◆ **PROBLEM STATEMENT**: All entries given below are to be returned word for word.

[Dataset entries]
***
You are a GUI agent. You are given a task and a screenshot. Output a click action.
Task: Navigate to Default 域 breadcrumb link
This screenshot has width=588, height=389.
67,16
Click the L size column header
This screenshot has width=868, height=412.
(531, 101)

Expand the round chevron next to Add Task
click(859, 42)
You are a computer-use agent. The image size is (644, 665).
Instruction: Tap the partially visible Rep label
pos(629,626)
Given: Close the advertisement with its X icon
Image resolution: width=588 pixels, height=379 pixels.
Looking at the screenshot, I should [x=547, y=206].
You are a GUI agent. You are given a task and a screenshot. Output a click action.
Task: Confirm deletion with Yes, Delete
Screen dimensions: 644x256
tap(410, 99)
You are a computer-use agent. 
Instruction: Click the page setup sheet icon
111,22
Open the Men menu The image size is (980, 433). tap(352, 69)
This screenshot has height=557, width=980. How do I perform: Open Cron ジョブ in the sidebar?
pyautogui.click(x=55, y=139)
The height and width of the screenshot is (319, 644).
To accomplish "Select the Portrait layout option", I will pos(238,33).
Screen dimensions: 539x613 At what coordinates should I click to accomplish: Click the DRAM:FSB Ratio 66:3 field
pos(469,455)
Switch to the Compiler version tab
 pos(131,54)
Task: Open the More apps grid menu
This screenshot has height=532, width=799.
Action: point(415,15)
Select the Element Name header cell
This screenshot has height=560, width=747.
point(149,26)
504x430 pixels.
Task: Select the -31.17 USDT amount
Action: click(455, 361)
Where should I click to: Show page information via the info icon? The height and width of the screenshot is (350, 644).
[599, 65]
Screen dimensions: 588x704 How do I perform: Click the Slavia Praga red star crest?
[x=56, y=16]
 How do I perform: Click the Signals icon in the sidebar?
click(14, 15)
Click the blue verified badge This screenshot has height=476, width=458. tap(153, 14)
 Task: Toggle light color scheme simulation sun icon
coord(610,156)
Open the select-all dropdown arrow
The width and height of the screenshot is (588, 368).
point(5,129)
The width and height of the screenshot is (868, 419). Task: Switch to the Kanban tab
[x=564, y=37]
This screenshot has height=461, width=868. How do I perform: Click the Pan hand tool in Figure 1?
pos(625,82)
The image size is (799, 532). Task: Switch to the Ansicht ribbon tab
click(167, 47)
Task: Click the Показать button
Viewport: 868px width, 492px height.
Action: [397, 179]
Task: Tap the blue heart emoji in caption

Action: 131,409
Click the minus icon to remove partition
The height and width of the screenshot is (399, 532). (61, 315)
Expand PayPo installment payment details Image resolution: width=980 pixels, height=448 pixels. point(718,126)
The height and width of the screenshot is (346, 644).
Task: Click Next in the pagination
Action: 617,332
***
◆ **RESPONSE TO THE TASK**:
You are a GUI agent. You are given a task and a screenshot. Output a click action.
Task: Navigate to Default 域 breadcrumb link
This screenshot has width=588, height=389.
67,16
Click the L size column header
This screenshot has width=868, height=412.
(531, 101)

Expand the round chevron next to Add Task
click(859, 42)
You are a computer-use agent. The image size is (644, 665).
Instruction: Tap the partially visible Rep label
pos(629,626)
Given: Close the advertisement with its X icon
Image resolution: width=588 pixels, height=379 pixels.
Looking at the screenshot, I should [x=547, y=206].
You are a GUI agent. You are given a task and a screenshot. Output a click action.
Task: Confirm deletion with Yes, Delete
Screen dimensions: 644x256
tap(410, 99)
You are a computer-use agent. 
Instruction: Click the page setup sheet icon
111,22
Open the Men menu The image size is (980, 433). tap(352, 69)
This screenshot has height=557, width=980. How do I perform: Open Cron ジョブ in the sidebar?
pyautogui.click(x=55, y=139)
The height and width of the screenshot is (319, 644).
To accomplish "Select the Portrait layout option", I will pos(238,33).
Screen dimensions: 539x613 At what coordinates should I click to accomplish: Click the DRAM:FSB Ratio 66:3 field
pos(469,455)
Switch to the Compiler version tab
 pos(131,54)
Task: Open the More apps grid menu
This screenshot has height=532, width=799.
Action: point(415,15)
Select the Element Name header cell
This screenshot has height=560, width=747.
point(149,26)
504x430 pixels.
Task: Select the -31.17 USDT amount
Action: click(455, 361)
Where should I click to: Show page information via the info icon? The height and width of the screenshot is (350, 644).
[599, 65]
Screen dimensions: 588x704 How do I perform: Click the Slavia Praga red star crest?
[x=56, y=16]
 How do I perform: Click the Signals icon in the sidebar?
click(14, 15)
Click the blue verified badge This screenshot has height=476, width=458. tap(153, 14)
 Task: Toggle light color scheme simulation sun icon
coord(610,156)
Open the select-all dropdown arrow
The width and height of the screenshot is (588, 368).
point(5,129)
The width and height of the screenshot is (868, 419). Task: Switch to the Kanban tab
[x=564, y=37]
This screenshot has height=461, width=868. How do I perform: Click the Pan hand tool in Figure 1?
pos(625,82)
The image size is (799, 532). Task: Switch to the Ansicht ribbon tab
click(167, 47)
Task: Click the Показать button
Viewport: 868px width, 492px height.
Action: [397, 179]
Task: Tap the blue heart emoji in caption

Action: 131,409
Click the minus icon to remove partition
The height and width of the screenshot is (399, 532). (61, 315)
Expand PayPo installment payment details Image resolution: width=980 pixels, height=448 pixels. point(718,126)
The height and width of the screenshot is (346, 644).
Task: Click Next in the pagination
Action: 617,332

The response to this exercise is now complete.